Council has obtained a Walking Local Government Grant from the Department of Transport and Main Roads to fund the development of a Walking Network Plan for:

  • Oakey
  • Toowoomba
  • Highfields

Walking network plans aim to create better places to walk, making active transport a more attractive and accessible choice.

The plans identify key destinations at each location and aim to improve the connectivity, legibility and accessibility of walking routes between these places.

These walking network plans will inform future priority works programs which will identify locations for new and upgraded footpaths, safe crossings and the need for supporting measures such as shade trees, lighting and seating.

These projects are proudly funded in part (50%) by the Queensland Government’s Walking Local Government Grants Program.

How were the plans developed?

Each Walking Network Plan was developed by active transport specialists, in consultation with local community, advisory and interest groups.

In line with the Department of Transport and Main Roads approach to planning for walking, a series of community workshops and pop-up engagement activities as well as walking route audits were conducted for each location.

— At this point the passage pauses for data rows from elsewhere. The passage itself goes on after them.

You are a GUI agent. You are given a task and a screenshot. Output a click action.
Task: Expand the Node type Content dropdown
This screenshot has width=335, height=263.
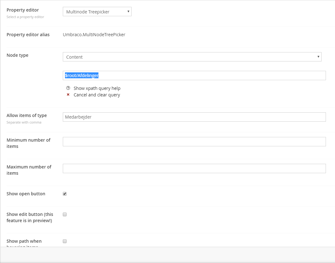click(x=192, y=57)
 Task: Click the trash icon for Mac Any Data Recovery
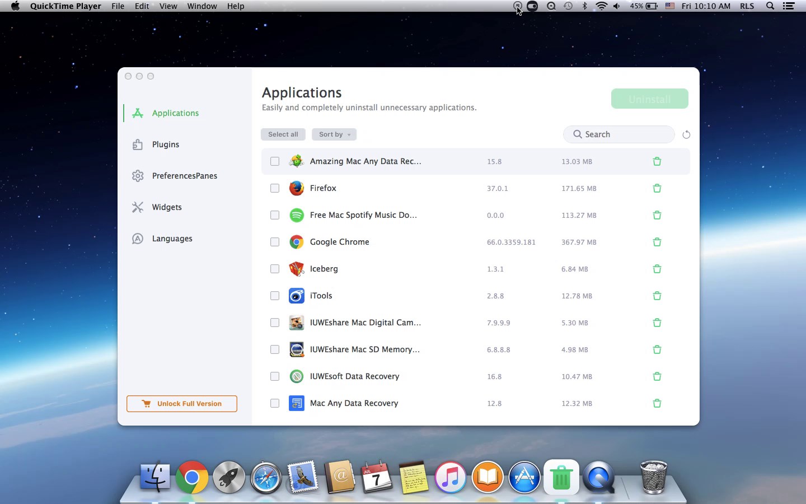657,403
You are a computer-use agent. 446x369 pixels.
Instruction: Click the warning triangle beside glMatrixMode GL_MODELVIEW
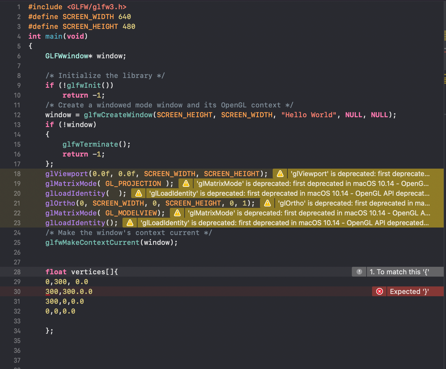pos(177,213)
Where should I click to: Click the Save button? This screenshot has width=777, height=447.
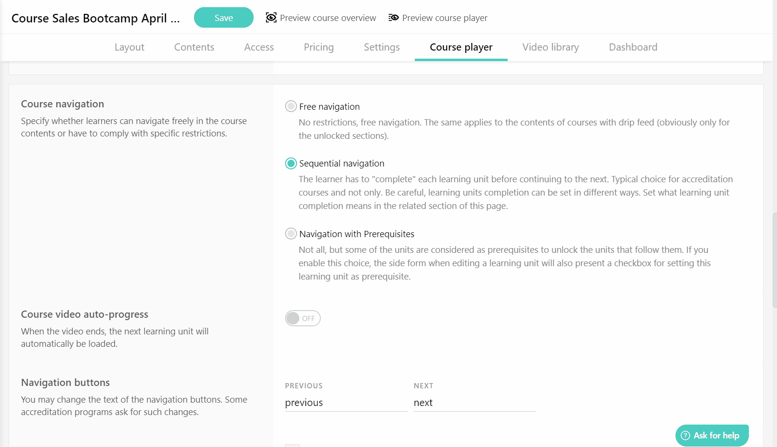(224, 18)
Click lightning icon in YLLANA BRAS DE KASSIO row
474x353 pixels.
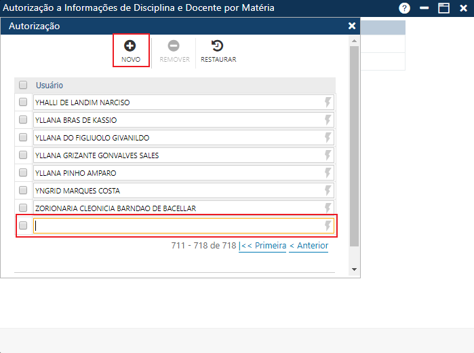(x=328, y=120)
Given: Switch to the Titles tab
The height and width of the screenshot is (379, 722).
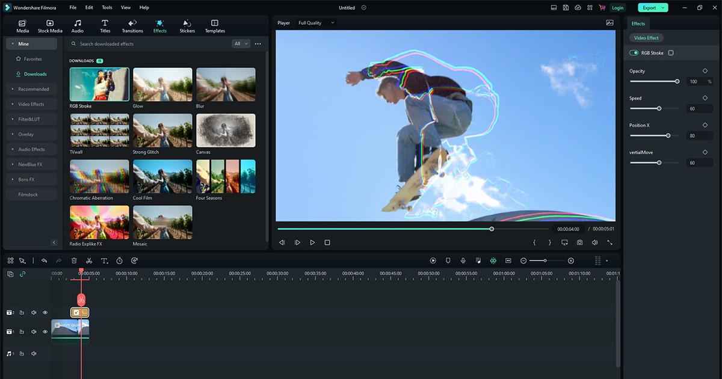Looking at the screenshot, I should 105,26.
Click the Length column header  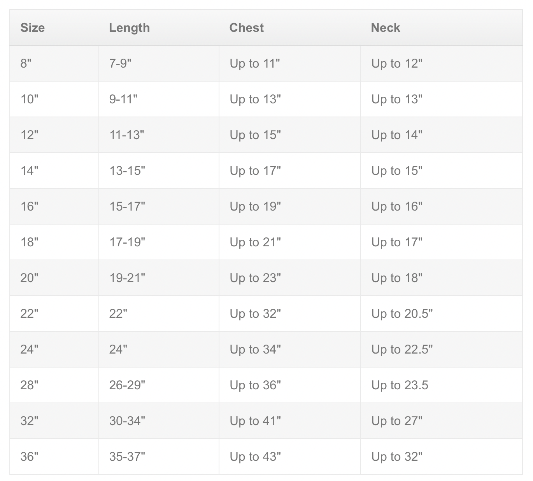click(159, 28)
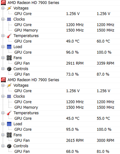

TRC's Regional Active & Public Transport Advisory Committee (RAPTAC), Regional Access & Disability Advisory Committee (RADAC) and other local interest groups were invited to the workshops to help guide the development of each plan.

Primary and secondary destinations and routes

When viewing the walking network plans, the following information will help to explain the difference between primary and secondary destinations and routes:

The primary destination is likely to be the ‘heart’ of the shopping strip, where there is a substantial amount of pedestrian movement. It may be anchored by a major retail destination, specialty shopping precinct or community service facility. In some centres, the primary destination may be co-located with a major transport hub such as a railway station or bus interchange, which generate significant trips.

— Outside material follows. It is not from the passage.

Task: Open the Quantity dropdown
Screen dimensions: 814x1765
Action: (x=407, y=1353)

Secondary destinations have the potential to generate a significant number of trips to or from the primary destination(s) and include areas of employment, Industrial land uses, offices, tertiary education facilities, secondary schools, hospitals, community facilities, libraries, and regional recreation facilities.

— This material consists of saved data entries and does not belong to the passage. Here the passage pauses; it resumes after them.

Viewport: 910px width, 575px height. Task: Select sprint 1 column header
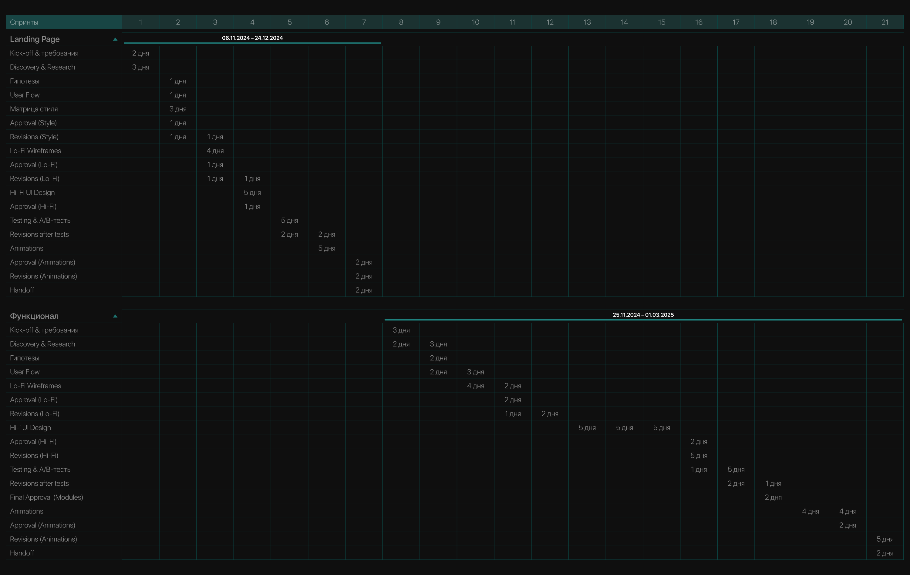click(141, 22)
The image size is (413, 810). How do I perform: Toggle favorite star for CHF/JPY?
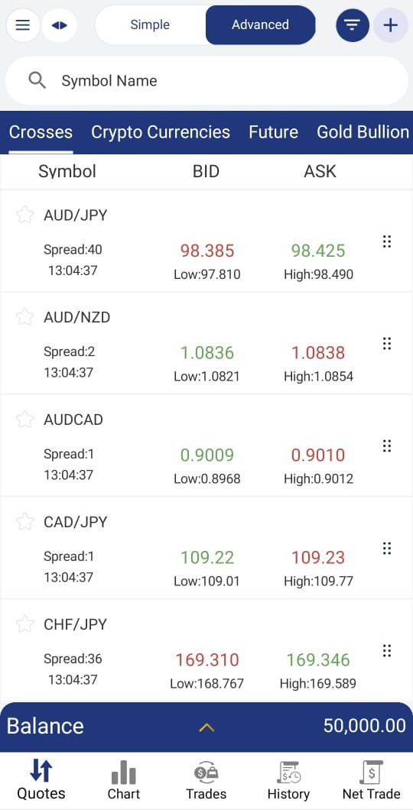[24, 624]
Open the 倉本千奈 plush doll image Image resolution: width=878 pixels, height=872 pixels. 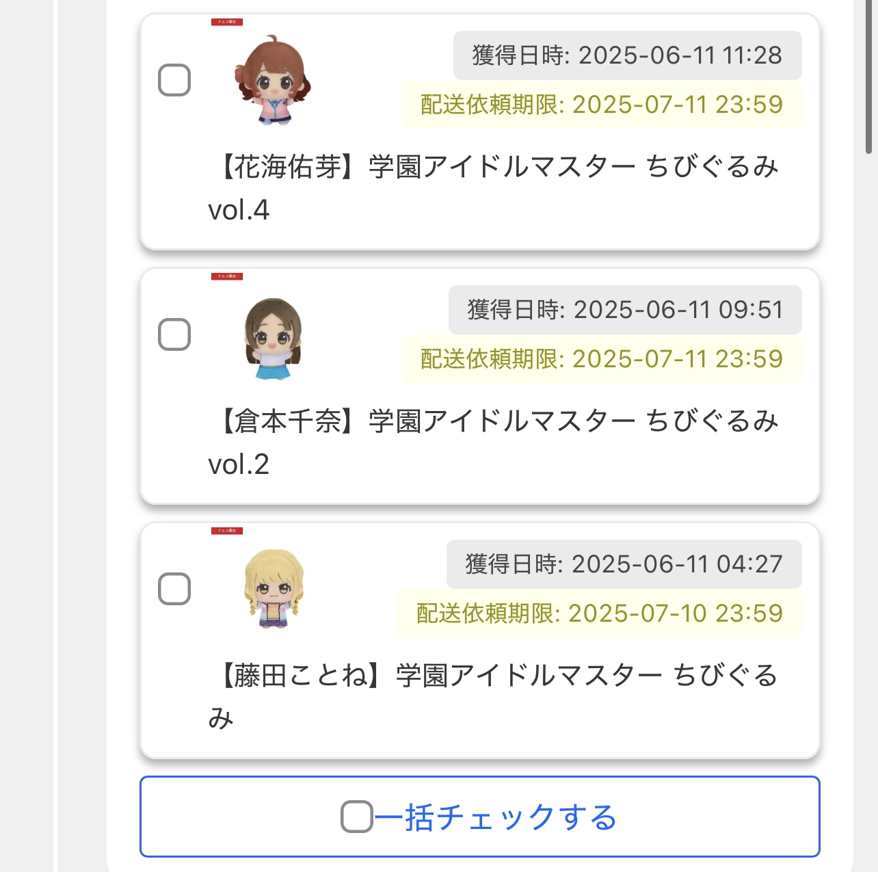point(273,339)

Pedestrians should be able to access primary routes within 200 metres walk of each dwelling, which can increase or decrease depending on the density of development. Routes should head towards the primary destination. Routes should include those that are known to be popular for walking to and from the primary destination.

Secondary routes connect areas of higher population density and propensity to walk to the primary routes, and typically act as feeder routes from local neighbourhoods.